» **Requirement A**
Decide whether each statement agrees with the article on mental health services and HIV care: (i) the clinic's expansion was paid for with Ryan White HIV/AIDS Program funding; (ii) mental health visits at the clinic dropped from 2013 to 2014; (iii) 130 patients made up the group that began mental healthcare after the expansion. Answer yes or no for each and quote the deciding words.
» **Requirement B**
From the article on mental health services and HIV care, list every yearly count of mental health visits at the clinic, each with its year.
» **Requirement C**
Quote the article on mental health services and HIV care word for word, starting at "With funding from" and ending at "1,183 in 2014.".

A New Study Suggests That Expanding Mental Health Services Can Improve HIV Care
by Larry Buhl
Achieving better HIV outcomes among vulnerable patients could be as easy as providing additional mental healthcare, researchers at the University of Virginia School of Medicine suggest.
With funding from the Health Resources and Services Administration Ryan White HIV/AIDS Program, in 2013, the med school’s Ryan White Clinic increased access to psychiatry and psychology services and substance-use counseling. Between 2012 and 2014, UVA more than doubled the number of clinic patients receiving mental healthcare. Mental health visits at the clinic increased from 385 in 2012 to 941 in 2013 and 1,183 in 2014.
Researchers then considered how patients fared before and after the expansion, looking at one group of 130 patients who initiated mental healthcare before the expansion and another group of 181 patients who initiated mental healthcare after the expansion to get a snapshot of who was gaining access when the availability of mental health services increased. They also looked the HIV outcomes of the patients in the latter group, both before and after the expansion.

» **Record excerpts**
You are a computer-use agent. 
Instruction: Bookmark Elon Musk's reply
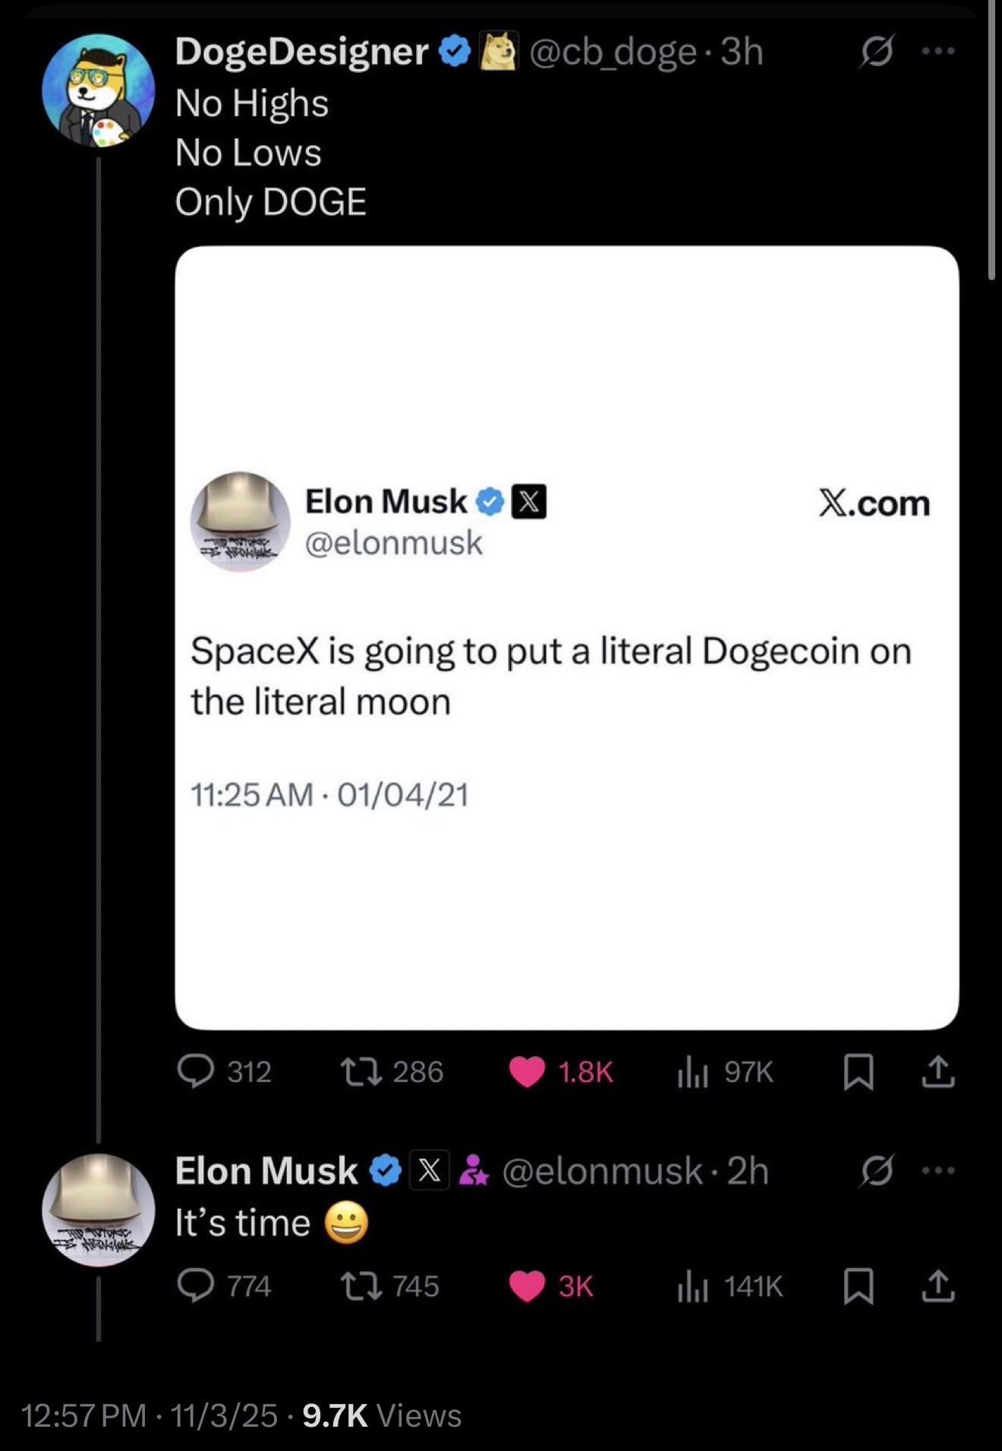(x=859, y=1288)
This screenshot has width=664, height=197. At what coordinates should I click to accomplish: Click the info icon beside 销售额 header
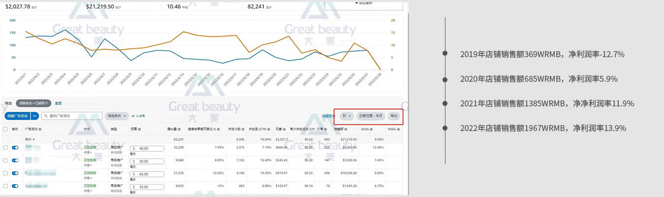pyautogui.click(x=347, y=129)
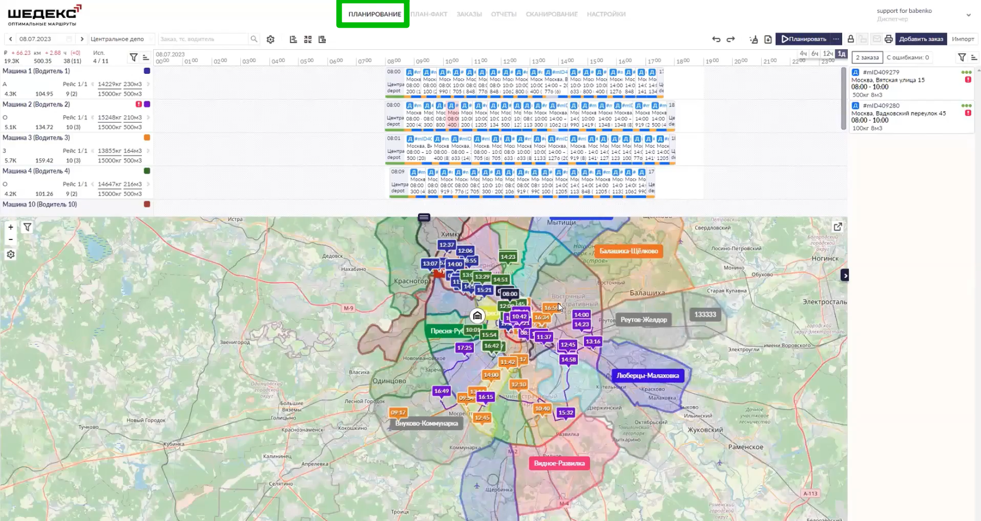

» **Problem solution A**
(i) Yes: "With funding from the Health Resources and Services Administration Ryan White HIV/AIDS Program"
(ii) No: "941 in 2013 and 1,183 in 2014"
(iii) No: "another group of 181 patients who initiated mental healthcare after the expansion"

» **Problem solution B**
- 2012: 385
- 2013: 941
- 2014: 1,183

» **Problem solution C**
With funding from the Health Resources and Services Administration Ryan White HIV/AIDS Program, in 2013, the med school’s Ryan White Clinic increased access to psychiatry and psychology services and substance-use counseling. Between 2012 and 2014, UVA more than doubled the number of clinic patients receiving mental healthcare. Mental health visits at the clinic increased from 385 in 2012 to 941 in 2013 and 1,183 in 2014.